Years of accumulated experience running NTP in the Internet suggest the most common cause of timekeeping errors is a malfunction somewhere on the NTP subnet path from the client to the primary server or its synchronization source. This could be due to broken hardware, software bugs, or configuration errors. Or, it could be an evil mischief maker attempting to expire Kerberos tickets. The approach taken by NTP is a classic case of paranoia and is treatable only by a dose of Byzantine agreement principles. These principles require in general multiple redundant sources together with diverse network paths to the primary servers. In most cases, this requires an engineering analysis of the available servers and Internet paths specific to each server.

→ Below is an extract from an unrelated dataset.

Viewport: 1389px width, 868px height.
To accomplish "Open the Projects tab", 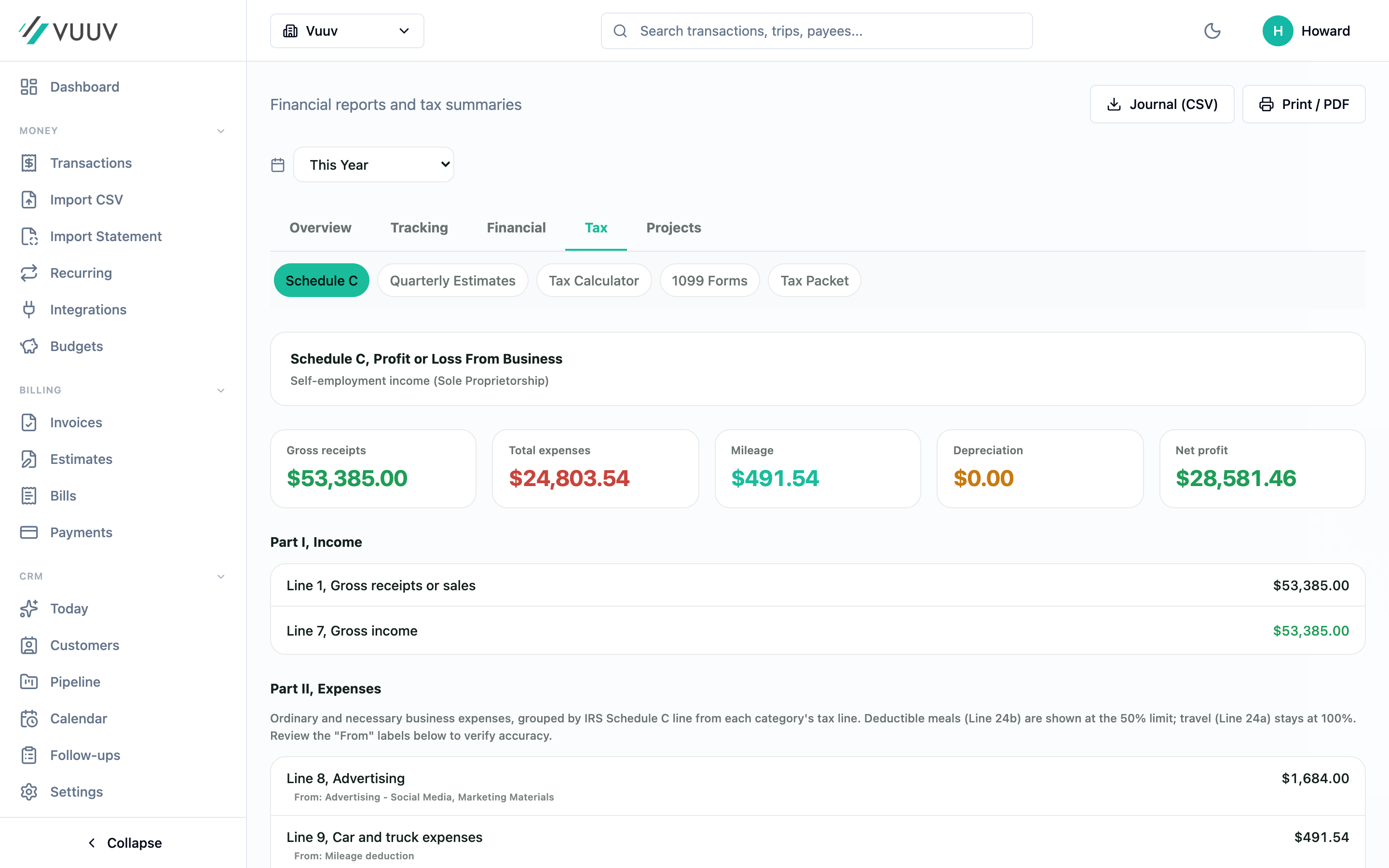I will click(x=673, y=228).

However, the raw time values can have relatively large time variations, so it is necessary to accumulate a number of them and determine the most trusted value on a statistical basis. Until a minimum number of samples has accumulated, a server cannot be trusted, and until a minimum number of servers has been trusted, the composite time cannot be trusted. Thus, when the daemon first starts up, there will be a delay until these premises have been verified.
To protect the network and busy servers from implosive congestion, NTP normally starts out with a poll interval of 64 s. The present rules call for at least four samples from each server and for this to occur for a majority of the configured servers before setting the clock. Thus, there can be a delay on the order of 4 min before the clock can be considered truly valid. Various distributed network applications have at least some degree of pain with this delay, but if justifiable by network loads, it is possible to use the burst feature described in this topic. Using this feature, the delay is usually not more than 10 s.

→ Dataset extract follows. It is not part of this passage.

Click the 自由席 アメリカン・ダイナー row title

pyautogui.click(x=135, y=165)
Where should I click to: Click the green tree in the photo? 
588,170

It can happen that the local time before NTP starts up is relatively far (like a month) from the composite server time. To conform to the general spirit of extreme reliability and robustness, NTP has a panic threshold of 1,000 s earlier or later than the local time in which the server time will be believed. If the composite time offset is greater than the panic threshold, the daemon shuts down and sends a message to the log advising the operator to set the clock manually. As in other thresholds, the value can be changed by configuration commands. In addition, the daemon can ignore the panic threshold and set the clock for the first time but observe it for possible subsequent occasions. This is useful for routers that do not have battery backup clocks.

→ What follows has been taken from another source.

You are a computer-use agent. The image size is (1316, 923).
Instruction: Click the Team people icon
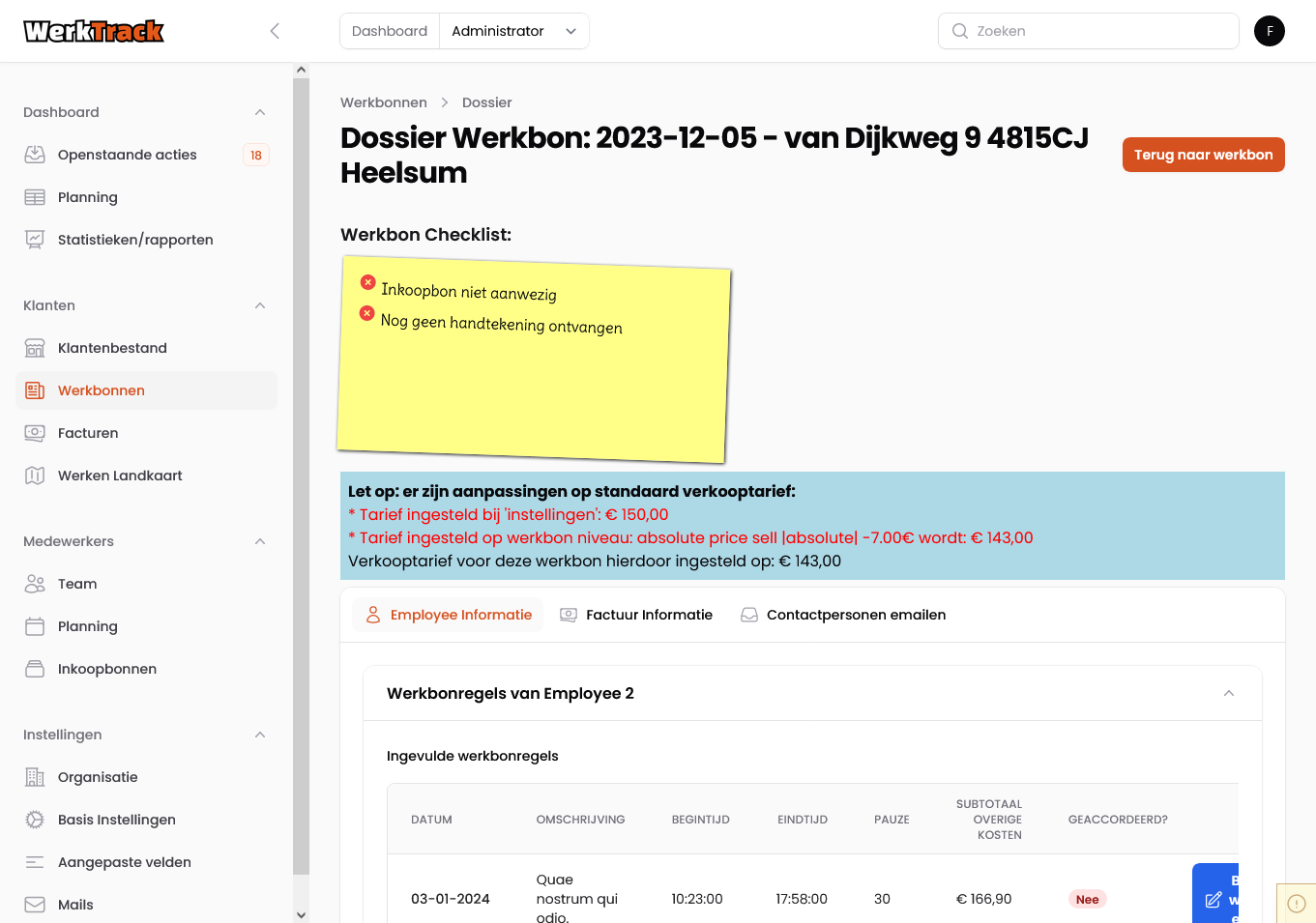point(35,584)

Another feature, or bug depending on how you look at it, is the behavior when the server time is less than the panic threshold but greater than a step threshold of 128 ms. If the composite time offset is less than this, the clock is disciplined in the manner described; that is, by gradual time and frequency adjustments. However, if the offset is greater than this, the clock is stepped instead. This might be considered extremely ill mannered, especially if the step is backward in time. To minimize the occasions when this might happen, due, for example, to an extreme network delay transient, the offset is ignored unless it continues beyond the step threshold for a stepout threshold of 900 s. If a succeeding offset less than the step threshold is found before reaching the stepout threshold, the daemon returns to normal operation and amortizes offsets.
There are important reasons for this behavior. The most obvious is that it can take a long time to amortize the clock to the correct time if the offset is large. Correctness assertions require a limit to the rate that the clock can be slewed, in the most common case no more than 500 PPM. At this rate, it takes 2,000 s to slew 1 s and over 1 day to slew 1 min. During most of this interval, the system clock error relative to presumably correct network time will be greater than most distributed applications can tolerate. Stepping the clock rather than slewing it if the error is greater than 128 ms is considered the lesser of two evils. With this in mind, the operator can configure the step threshold to larger values as necessary or even avoid the step entirely and accept the consequences.
When the daemon starts for the first time, it must first calibrate the intrinsic frequency correction of the hardware clock. In the general case, it may take a surprisingly long time to determine an accurate correction, in some cases several hours to a day. To shorten this process when the daemon is restarted, the current correction is written to a local file about once per hour. When this file is detected at restart, the frequency is reset immediately to that value. If the daemon is started without this file, it executes a special calibration procedure designed to calculate the frequency correction directly over a period of 15 min. The procedure begins the first time the clock is set in normal operation and does not adjust the clock during the procedure. After the procedure, the frequency correction is initialized, and the daemon resumes normal operation.